My new addiction: Drop Dead Diva


When my mom and sister, both chick-flick aficionados, told me to check out a new show on Lifetime called Drop Dead Diva I was initially skeptical. Lifetime: Television for Women has not really been my favorite channel over the years as it generally seems to have a bunch of melodramatic made-for-TV movies which sensationalize violence against women. Recently, however, Project Runway, a favorite guilty pleasure of mine, has been exclusively on Lifetime, so maybe the channel wasn’t so bad. DDD piqued my interest when I heard that its storyline follows a skinny white blonde model that dies and returns immediately as what the blogosphere has generally dubbed a “plus size” white brunette lawyer.
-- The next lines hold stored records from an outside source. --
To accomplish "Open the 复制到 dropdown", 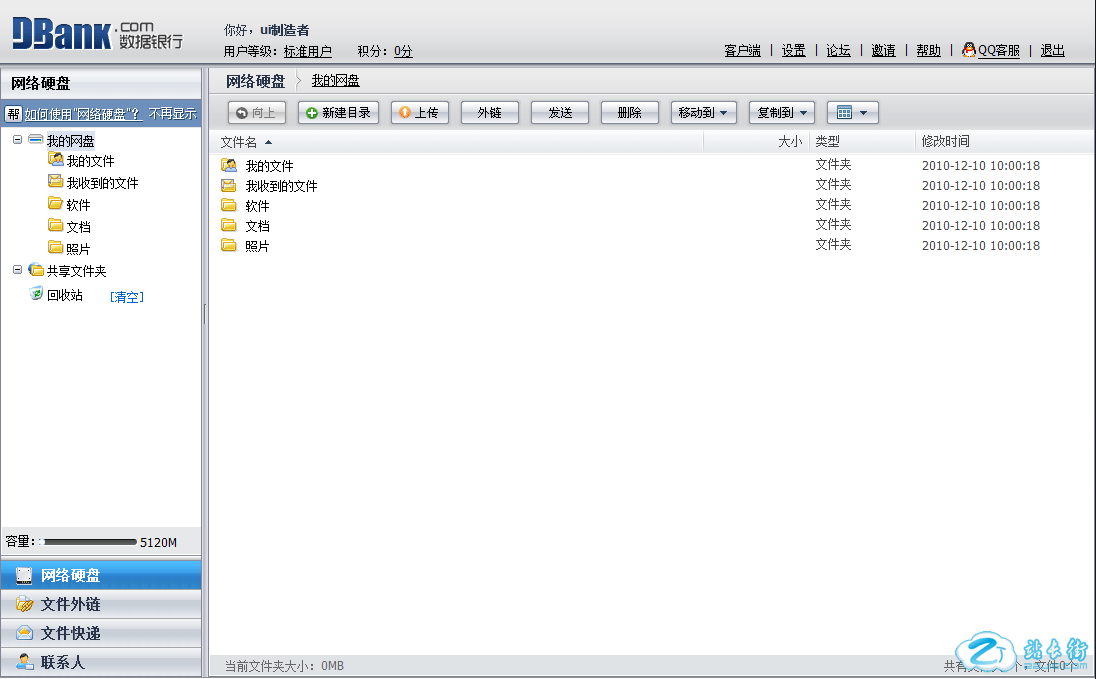I will 782,113.
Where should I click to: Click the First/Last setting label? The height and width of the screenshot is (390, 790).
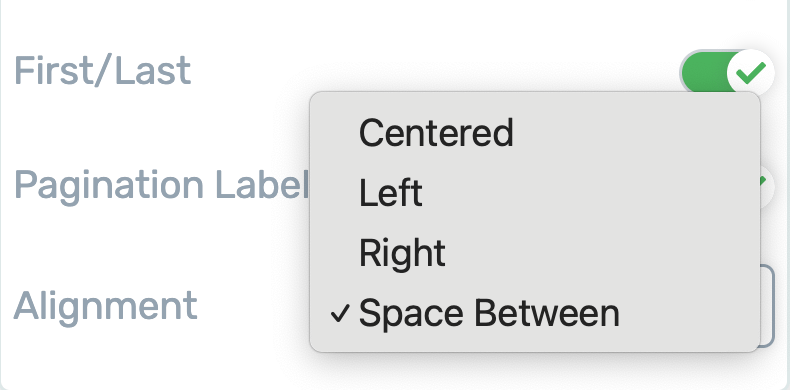(x=102, y=71)
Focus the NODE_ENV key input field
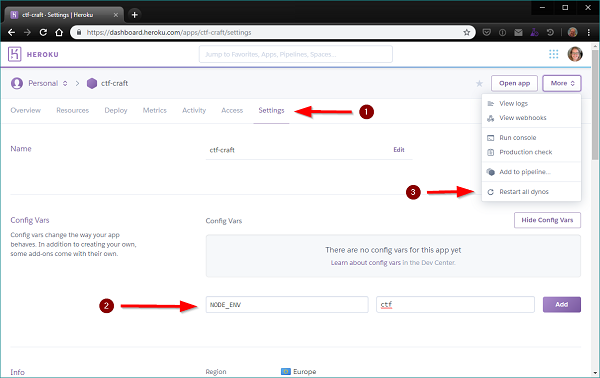Viewport: 600px width, 378px height. [x=287, y=305]
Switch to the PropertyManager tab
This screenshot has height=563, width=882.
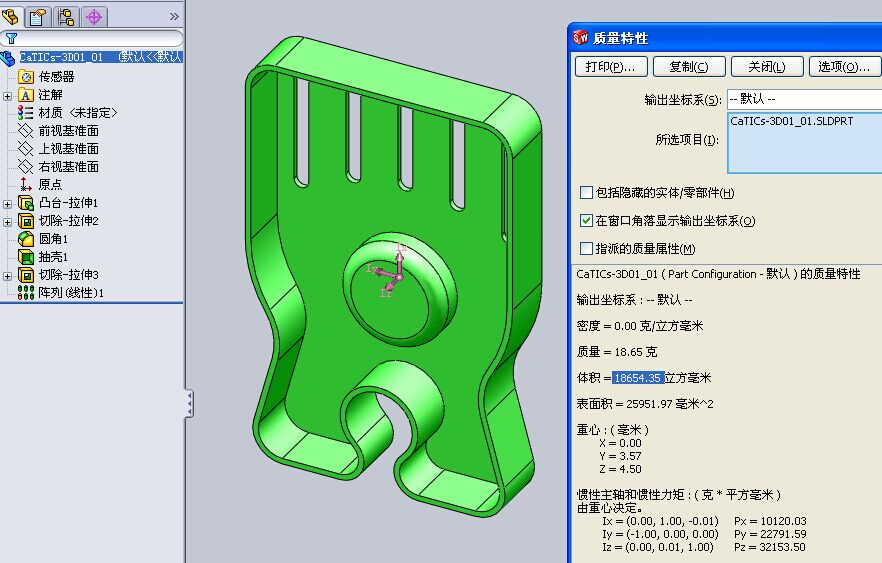[x=38, y=15]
I am a huge fan of the 1978 film Heaven Can Wait in which Warren Beatty plays a professional football player who comes back immediately as a millionaire that was killed by his wife and her lover. Magical realism and death are always interesting to me: I loved the show Dead Like Me and the movies Death Becomes Her (1992), Chances Are (1989), and even the 2001 remake of Heaven Can Wait starring Chris Rock, Down to Earth. I decided to give the show a go and immediately realized: this show has Margaret Cho in it! Now, feisty Asian assistant trope aside, Margaret Cho’s involvement in anything gives it all sorts of street cred. One of my favorite glory stories is that me and my friends got to be on the opening clips of her movie Beautiful which was filmed in Long Beach, Ca. I’m shouting at the camera: “Long Beach feminists for Cho!” I was pretty pleased that the editors chose to put us in even though we used the F word. Beautiful, like Drop Dead Diva, is about accepting and appreciating beauty that does not necessarily match up with the unreasonable and impossible expectations set by the media. Cho, like the main character of DDD Jane/Deb (Deb being the skinny model inside), had mainly struggled with her weight as a source of negative body image, so being in DDD is really perfect for her. Cho has also notoriously been both an icon and an activist for the LGBT community and openly identifies as queer or bisexual.

A common problem for minority actors is that they recieve jobs based solely on their look, in this case, Brooke Elliot for her size. The show is what some are calling “fat positive,” though terminology such as fat (another important F word), overweight, and plus-sized are often argued as placing thinness as the normal/default. Jane was advertised as a size 16, though there is a great comments section conversation in which many women said she has to be at least a 20. Whatever her actual size, the show is a mix between a courtroom drama and a feel-good reincarnation story which finds ways to mix law, fat positivity and actual facts about weight in every episode, namely Season 1’s “The Dress.” Jane argues in the courtroom that “the average woman is a size 14” and “66.3% of all women are considered overweight by the AMA” in her attempt to make a high-end clothing boutique carry plus sizes. The same episode tackles the very contemporary issue of Girls Gone Wild and consent considering the recent ruling of a Missouri court that basically said that being in a bar is consent even though the woman said she did not want to show her breasts and was then assaulted. (someone pulled her shirt up on camera.)

When Deb first becomes Jane, the rules of immediate reincarnation are set: Jane/Deb has both Jane and Deb’s intellect, but only Deb’s memories. Thus, Deb, whose history is portrayed as an airhead model, receives the brain of a legal theory expert without having to study at all. In the beginning of the show I wondered if it would follow the storyline of Heaven Can Wait. Warren Beatty, after becoming the millionaire, immediately begins training to be a professional football player and eventually plays again. Would Deb/Jane get skinny and become a model again? This question is answered through the initial story of Deb’s old best friend Stacy who pressured Jane to go on a strict diet and exercise regimen. But what Jane eventually does is accept her body and encourage Stacy to do the same. This then became the beginning of the NOW-esque Love Your Body theme that continues throughout the show.

Though I find the show incredibly entertaining, it would be irresponsible not to mention that the cast is largely white, the characters who are not Jane (Brooke Elliot),  Terri (Margaret Cho), or a judge character played by Rosie O'Donnell, are super skinny and that most characters are also upper class. Though there was a fleeting gay assistant character (how’s that for a stereotype), the issue of sexuality has not been much-addressed aside from Jane’s pseudo-virginity in her new body, Kim (Jane’s skinny and catty colleague) and Parker’s (a partner at her firm) promiscuity and Terri’s boisterous man-crazed attitude.   Though the show has its soap-opera type moments, its Legally Blonde meets Warren Beatty storyline and its white heteronormative cast of characters, I think it brings something new to television and is worth a watch.